On Sunday, 10 February 2013 at 09:48:04 UTC, Jos van Uden wrote:
On 10-2-2013 7:14, Simon wrote:
Hi, I'm new to the D programming language.  Overall I'm liking
things very much, but I'm still getting the hang of a few things.

Here's a basic programming pattern: I have a class called Thing,
and while I'm coding I decide I need N Thing instances.

In C++ that's a matter of

std::vector<Thing> things(N);

In python, I can use a list comprehension.

things = [Thing() for _ in range(N)]

However, the obvious D version doesn't work.

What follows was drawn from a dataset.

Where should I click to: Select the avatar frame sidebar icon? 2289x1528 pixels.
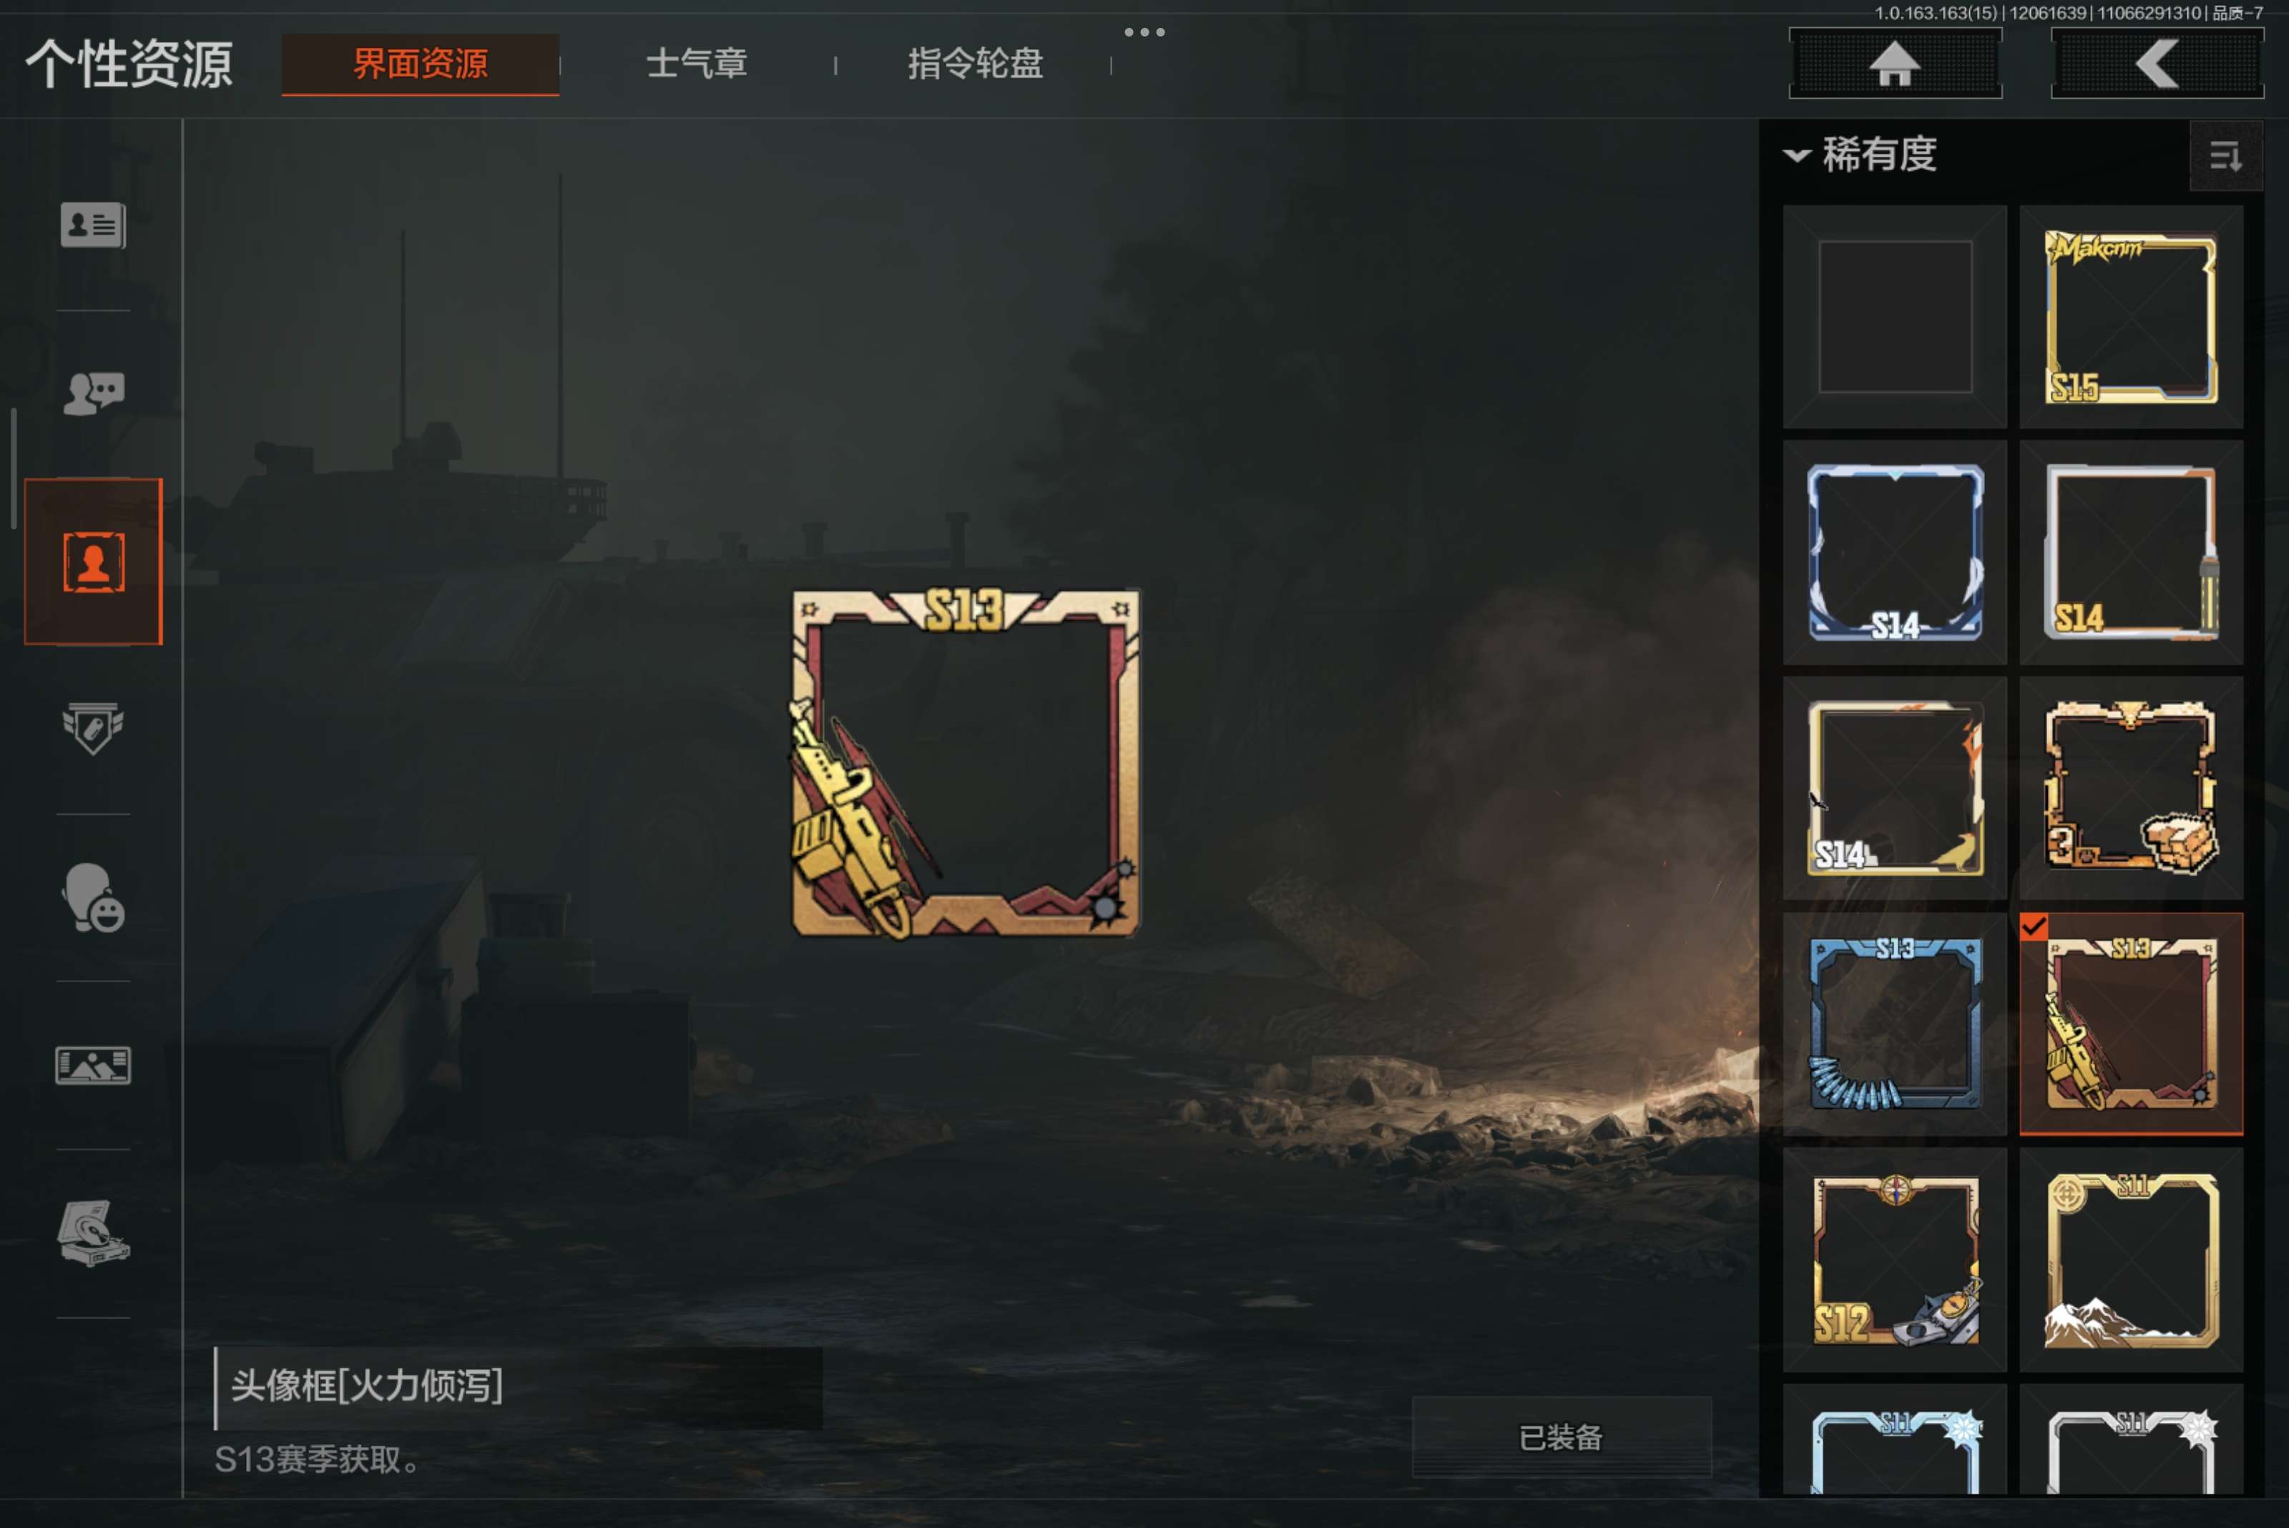tap(94, 561)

auto things = new Thing[N];

Because Thing.init is null, this produces an array of null
references.  Of course, I can write a for loop to fill in the
array after creation, but this feels very un-D-like. Is there a
straightforward way to create a bunch of class instances?

import std.stdio, std.algorithm;

class Thing {
    int i;
    this(int i) {
        this.i = i;
    }
}

void main()
{
   auto things = new Thing[10];
   fill(things, new Thing(5));

   foreach (t; things)
        writef("%d ", t.i);
}

HELL NO!!!!

What you did just right there is allocate a *single* thing _instance_ and then place 10 _references_ to that same thing in the array.